Only lines that contain the word "agent" are to be returned from the data below.
Data to process Start Marker
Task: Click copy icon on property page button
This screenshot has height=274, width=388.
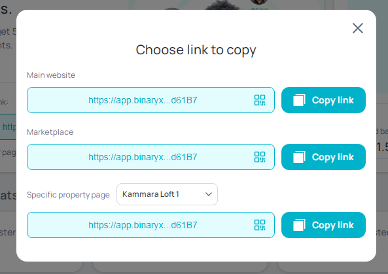Action: pos(299,225)
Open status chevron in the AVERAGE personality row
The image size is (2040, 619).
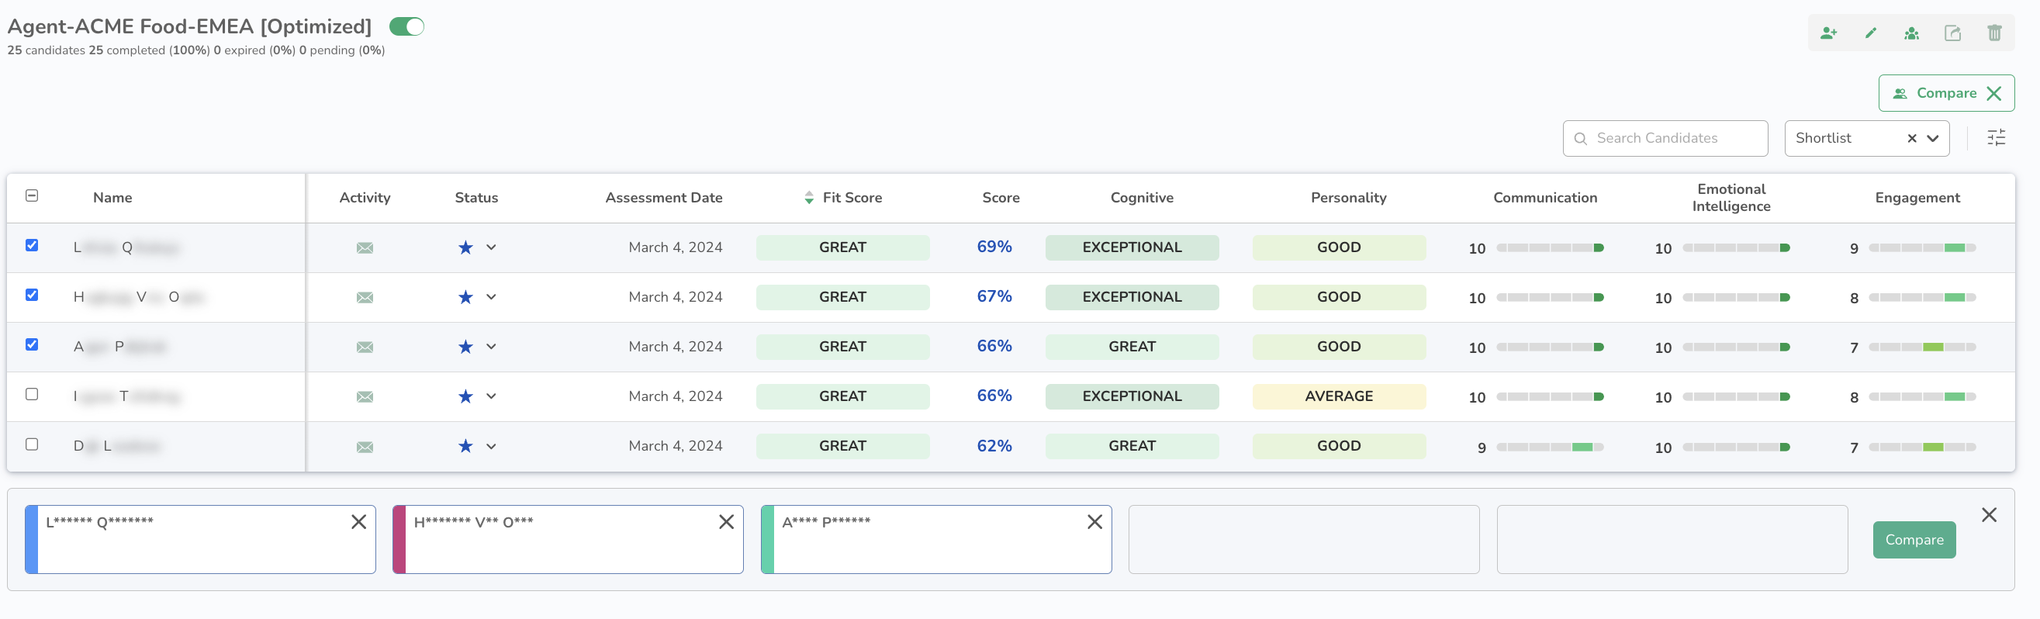click(x=491, y=397)
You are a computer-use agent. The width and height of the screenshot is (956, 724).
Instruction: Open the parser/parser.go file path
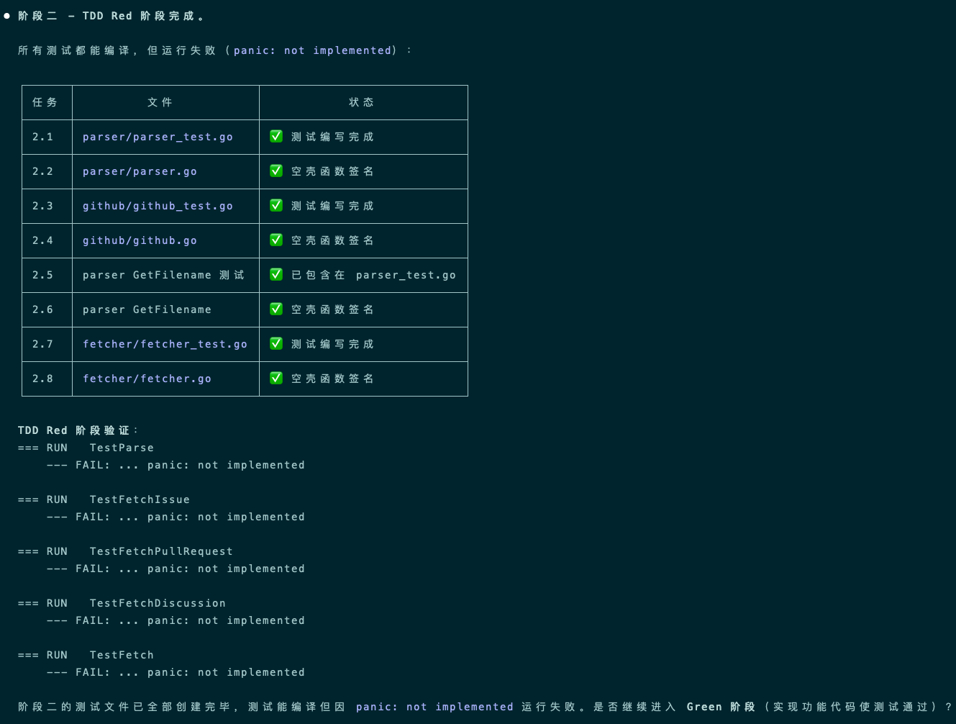click(140, 171)
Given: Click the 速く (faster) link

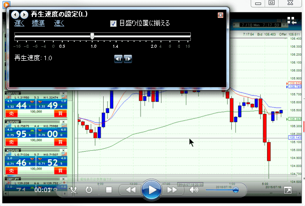Looking at the screenshot, I should 59,23.
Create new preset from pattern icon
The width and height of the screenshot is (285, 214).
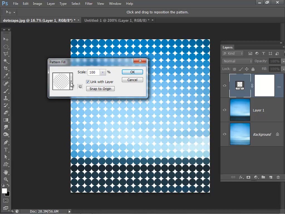tap(80, 87)
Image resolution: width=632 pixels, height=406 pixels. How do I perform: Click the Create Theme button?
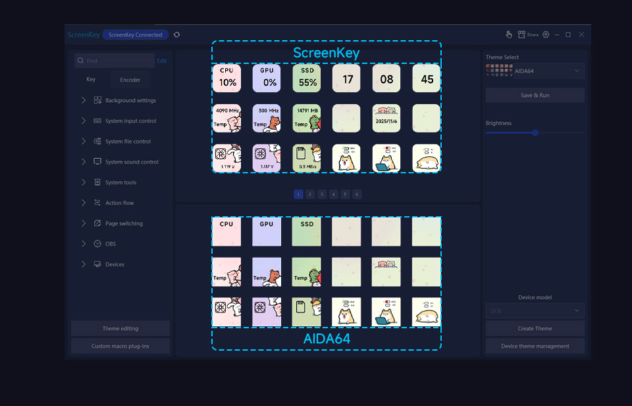click(535, 328)
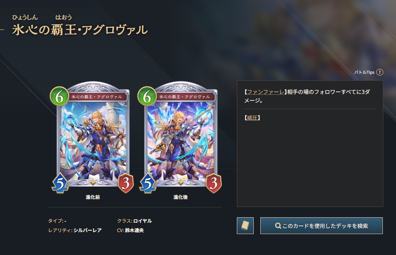The height and width of the screenshot is (255, 396).
Task: Click the CV name 鈴木達央
Action: (x=134, y=230)
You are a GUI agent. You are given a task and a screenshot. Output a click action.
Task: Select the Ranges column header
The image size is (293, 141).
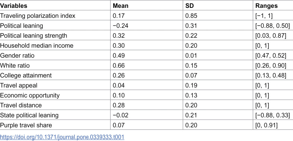[x=267, y=6]
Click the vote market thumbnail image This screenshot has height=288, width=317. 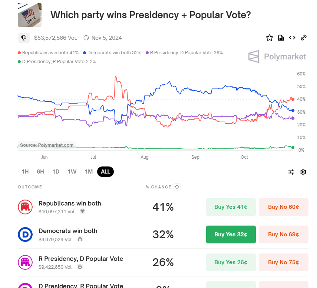pyautogui.click(x=30, y=15)
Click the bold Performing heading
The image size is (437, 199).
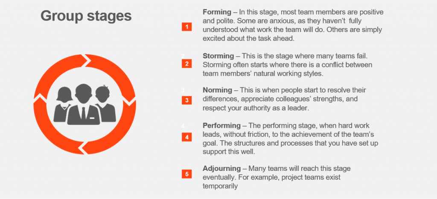pos(221,126)
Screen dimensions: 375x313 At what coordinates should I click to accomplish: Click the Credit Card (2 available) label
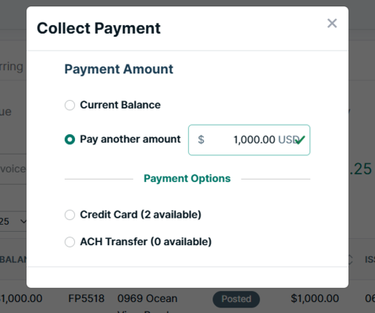point(141,215)
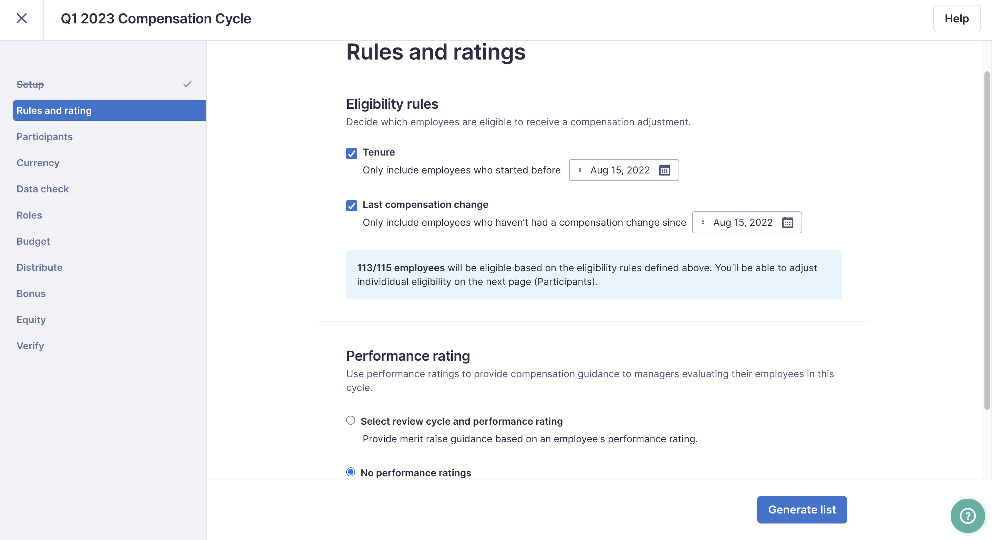Viewport: 992px width, 540px height.
Task: Click the Tenure start date field showing Aug 15, 2022
Action: (619, 170)
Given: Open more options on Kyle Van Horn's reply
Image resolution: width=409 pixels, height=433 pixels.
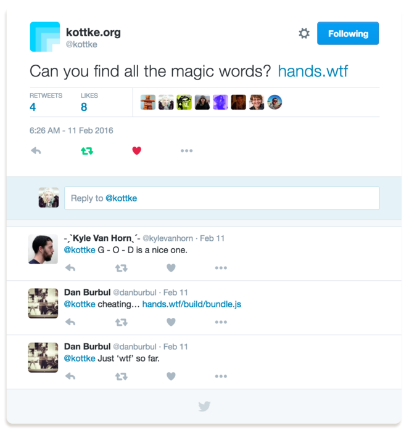Looking at the screenshot, I should point(221,268).
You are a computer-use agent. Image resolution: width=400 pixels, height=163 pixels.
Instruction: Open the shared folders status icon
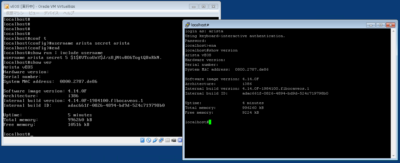(167, 140)
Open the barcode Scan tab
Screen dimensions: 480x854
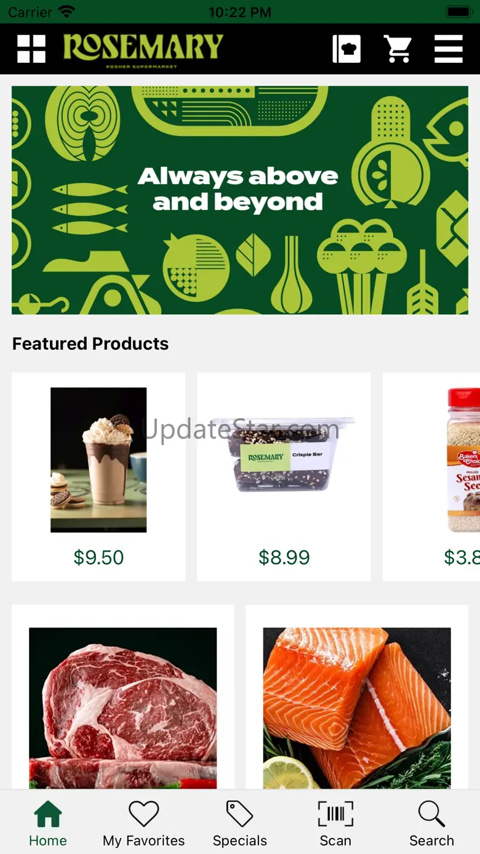(335, 823)
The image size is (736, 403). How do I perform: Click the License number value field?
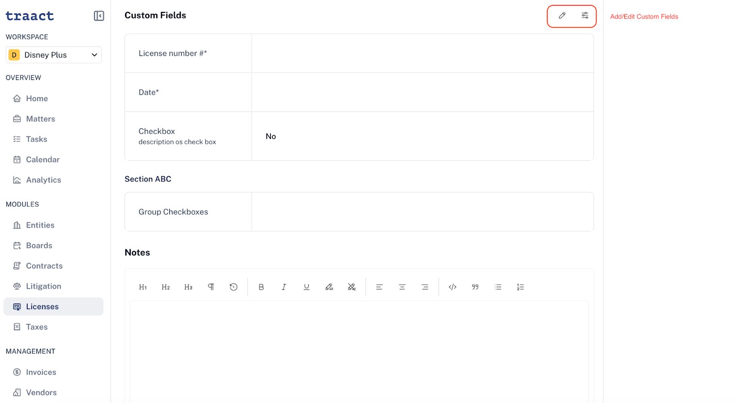(x=422, y=53)
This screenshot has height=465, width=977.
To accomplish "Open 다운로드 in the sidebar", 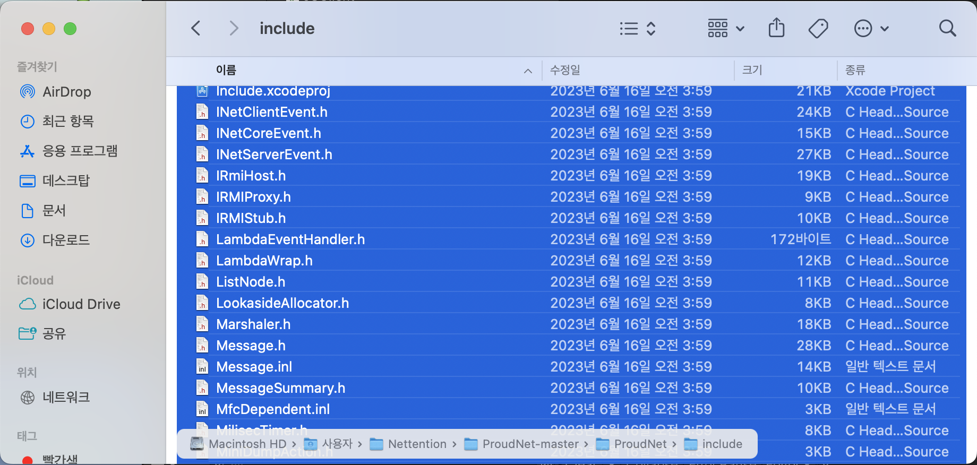I will tap(66, 240).
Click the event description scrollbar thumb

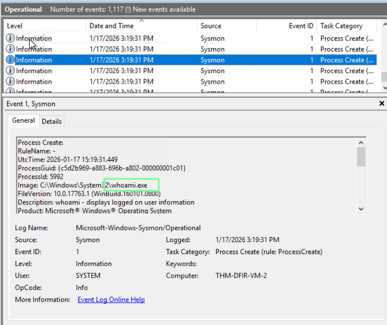point(361,157)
Data to process End Marker
Exercise response
You are a computer-use agent. The width and height of the screenshot is (956, 724).
You are a GUI agent. You are given a task and a screenshot. Output a click action.
You are a computer-use agent. Image resolution: width=400 pixels, height=163 pixels.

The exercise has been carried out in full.